Echter het afdelingsbestuur herkende zich niet in de conclusie dat betrokkenen zich ook zelf verrijkt hadden. Zij vonden dat de betrokkenen recht hadden op een contra expertise. Daartoe werd BING ingeschakeld. Dit bureau onderschreef grotendeels de door de rekenkamer geconstateerde feiten, maar bekeek ook of het meestemmen tot een meerderheid had geleid (neen) en of er sprake was van zelfverrijking. De conclusie was dat er wel degelijk fouten waren gemaakt, maar geen zelfverrijking.
Uiteindelijk is er één instantie binnen de partij die over sancties gaat, het landelijk PB. Die schakelde de cie Dolman in. Deze cie concludeerde dat de gemaakte fouten niet van dien aard waren dat ze terugkeer in de weg stonden. Dit neemt de schade voor de partij en de politiek niet weg. De meningen binnen de partij verschillen over hoe te handelen in zo’n situatie; de eer aan jezelf houden en opstappen of gebruik maken van het recht om je naam te zuiveren. Gelukkig maar want we zijn een open en democratische partij. Maar we hebben wel met elkaar afgesproken dat het PB erover gaat of leden geroyeerd worden of niet. Dus laten we ons bij dat oordeel neerleggen.

Incidenten zoals genoemd zijn schadelijk.
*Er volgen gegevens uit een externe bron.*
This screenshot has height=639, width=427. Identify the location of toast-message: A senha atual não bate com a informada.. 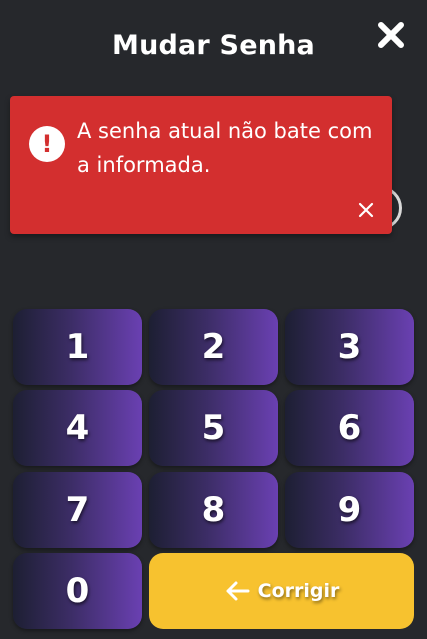
(225, 148).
Het vergroot het vertrouwen van de burger niet, het maakt het nog moeilijker om nieuw talent te scouten.
Nu al hoor ik al van raadsleden uit andere stadsdelen, die zich wel aan de regels houden, dat je na het rekenkamerrapport kennelijk helemaal niets meer mag doen.
En bij het scouten naar nieuwe kandidaten zoek je toch naar mensen die al maatschappelijk actief zijn. Die hebben dus nevenfuncties en activiteiten.
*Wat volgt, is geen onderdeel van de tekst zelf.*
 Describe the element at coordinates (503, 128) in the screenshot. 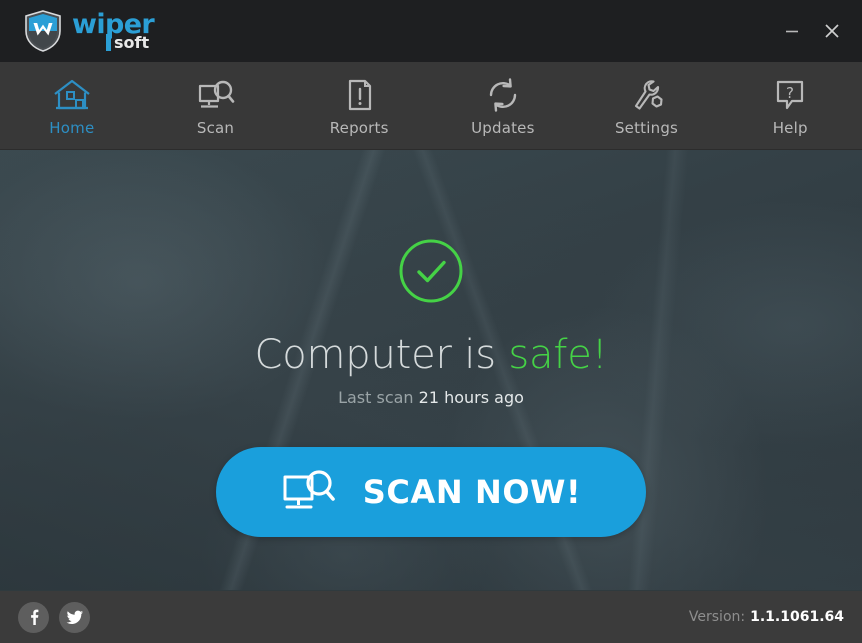

I see `nav-label-updates: Updates` at that location.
Reden om als partij nog zorgvuldiger te scouten, screenen en wellicht de opgave van nevenfuncties nogmaals te controleren. Mijn inschatting is dat ZO niet uniek is en de PvdA ook niet. In mijn eigen bestuur heeft ieder de integriteitverklaring getekend (niet verplicht), maar na herhaald aandringen hebben pas 2 bestuursleden hun CV opgestuurd, ook ik moet dat nog doen.
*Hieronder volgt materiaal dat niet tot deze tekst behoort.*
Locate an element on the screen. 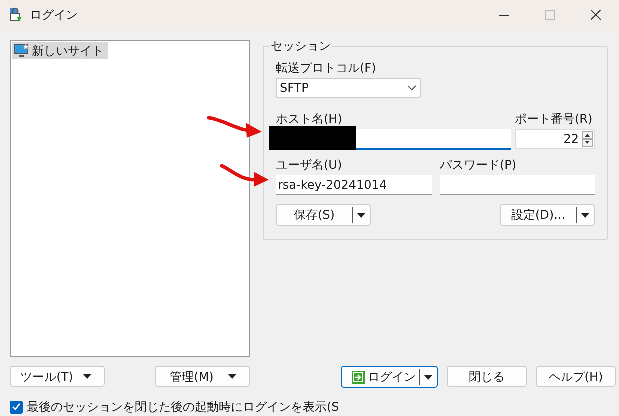 This screenshot has height=416, width=619. manage-button: 管理(M) is located at coordinates (202, 376).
Ik begon met een kloof moet je van twee kanten overbruggen. Naast alle vaak terechte kritiek van burgers, zie je toch een afnemende bereidheid om je ervoor in te spannen om zaken te verbeteren, dus bijvoorbeeld politiek actief te worden of jezelf kandidaat te stellen. Daar mogen we best bij stilstaan. Hoe keren we dat tij? Aan nieuwkomers in NL stellen we via inburgeringtrajecten zwaardere eisen qua kennis van de Nederlandse staat en samenleving dan bij sommige burgers aanwezig is. Hoe lang is er niet over een Canon gepraat. Op scholen moet je bij gastlessen de meest fundamentele zaken over ons kiesstelsel en bestuur uitleggen, voordat je aan je inhoudelijke verhaal toekomt.
Ook mogen we wel wat kritischer staan t.o. bedrijven waar we zaken mee doen. Een sociaal jaarverslag is heel mooi, maar wat zijn de sociaal-maatschappelijke of politieke nevenfuncties van leidinggevenden? En de opvoeders van onze kinderen, geven die actief vorm aan hun burgerschap of zijn ze al jaren niet meer gaan stemmen. Kortom mogen we burgers ook op hun burgerplicht wijzen, aanspreken op hun gedrag?

Een kloof wordt van 2 zijden overbrugd. Zelf moeten we beducht blijven op kwaliteit en integriteit. Liefst ook door samenwerking met andere democratische partijen. Het SRBA heeft daartoe de hand uitgestoken, er blijkt bereidheid tot samenwerking te bestaan.
Vrienden laten we daar in 2008 verder aan werken. Versterking van de lokale democratie is een zaak die ons allen aangaat. En laten we dan nu beginnen met de keel te smeren, want die is inmiddels wel droog geworden. Een actief 2008!